[Math] the difference between affine and projective transformations

affine-geometrylinear-transformationsprojective-geometry

I'm trying to grasp the difference between the affine and projective transformations.

I got the point of the "line at infinity", but their matrix representation is not yet clear enough.

Here's the affine transformation $A$

$$
A =
\begin{bmatrix}
a_1 & a_2 & t_x \\
a_3 & a_4 & t_y \\
0 & 0 & 1
\end{bmatrix}
$$

The matrix $A$ has 2 rotational, 2 scale and 2 translational parameters.

For projective one (homography) $H$:

$$
H =
\begin{bmatrix}
h_1 & h_2 & h_3 \\
h_4 & h_5 & h_6 \\
h_7 & h_8 & h_9
\end{bmatrix}
$$

We still have the same parameters as the affine, but we added the last row, which is the projection vector.

Why do we need to add this vector to the matrix? What does it mean? What is the impact of that vector on the projection itself?

Best Answer

First, I think it may be a mistake to think about "translation", "rotation" and "scale", which is one particular decomposition of the affine group -- perhaps it's better to think about what transformations can be effected by affine maps.

For affine maps: We can move any collection of three noncollinear points to any other collection of three points (which must be noncollinear if we want the map to be invertible).

For projective maps: we can move any collection of four points (no three collinear) to any collection of four points. (Although to make complete sense of this, points and lines at infinity must be included.)

Similar characterizations for smaller groups:

Translation: we can move any point to any other.

Rotation: we can move any line through the origin to any other line through the origin

T + R: we can move any point-line pair to any other point-line pair, where a "point line pair" means a line L and a point P that lies on L.

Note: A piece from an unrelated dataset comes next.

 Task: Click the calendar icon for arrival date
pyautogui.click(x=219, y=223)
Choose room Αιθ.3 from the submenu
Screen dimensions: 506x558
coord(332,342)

I'll let you work out descriptions of the transformative power of things like "all scales and rotations", etc.

ADDITIONAL REMARKS

  1. Although a homography has 9 entries, there are really only 8 free parameters, in the sense that two matrices that differ by a multiplicative (nonzero) constant represent the same homography. So we might as well simplify a bit by dividing through by h9 to get a matrix whose lower right entry is a 1. (That'll miss out on describing matrices whose lower-right entry is 0, but this is a small set, and once you understand the others, this last set won't give you any problems.

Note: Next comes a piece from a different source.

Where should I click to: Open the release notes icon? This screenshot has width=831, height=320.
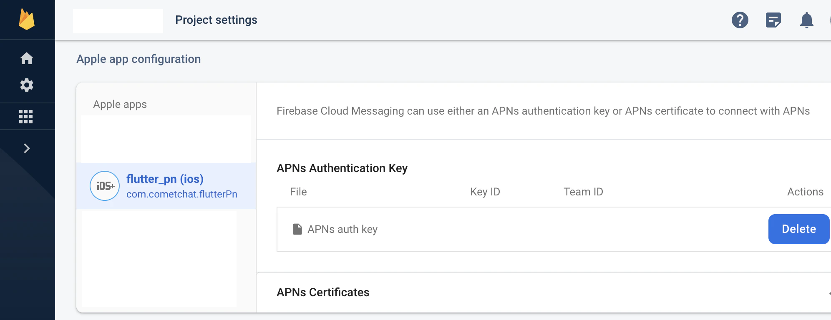[x=773, y=20]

  2. Such a matrix can now be factored into \begin{align} \begin{bmatrix} h_1 & h_2 & h_3 \\ h_4 & h_5 & h_6 \\ h_7 & h_8 & 1 \end{bmatrix} & = \begin{bmatrix} h_1- h_3 h_7& h_2 - h_3 h_8& h_3 \\ h_4 - h_6 h_7 & h_5 - h_6 h_8 & h_6 \\ 0 & 0 & 1 \end{bmatrix} \cdot \begin{bmatrix} 1 & 0 & 0 \\ 0 & 1 & 0 \\ h_7 & h_8 & 1 \end{bmatrix} \end{align} i.e., your transformation becomes a combination of an affine transform (on the left), albeit one slightly different from the one you "see" in the top 6 matrix entries of your original matrix, and an transform whose only interesting entries are in the bottom row. So since you understand affine xforms already, let's look at the rightmost matrix, which I'll rewrite $$ \begin{bmatrix} 1 & 0 & 0 \\ 0 & 1 & 0 \\ u & v & 1 \end{bmatrix} $$ to avoid having to type subscripts. Note that if $(u, v) = (0, 0)$, then this is an affine transformation and you know about this, so from here on, we'll assume that $u$ and $v$ are not both zero.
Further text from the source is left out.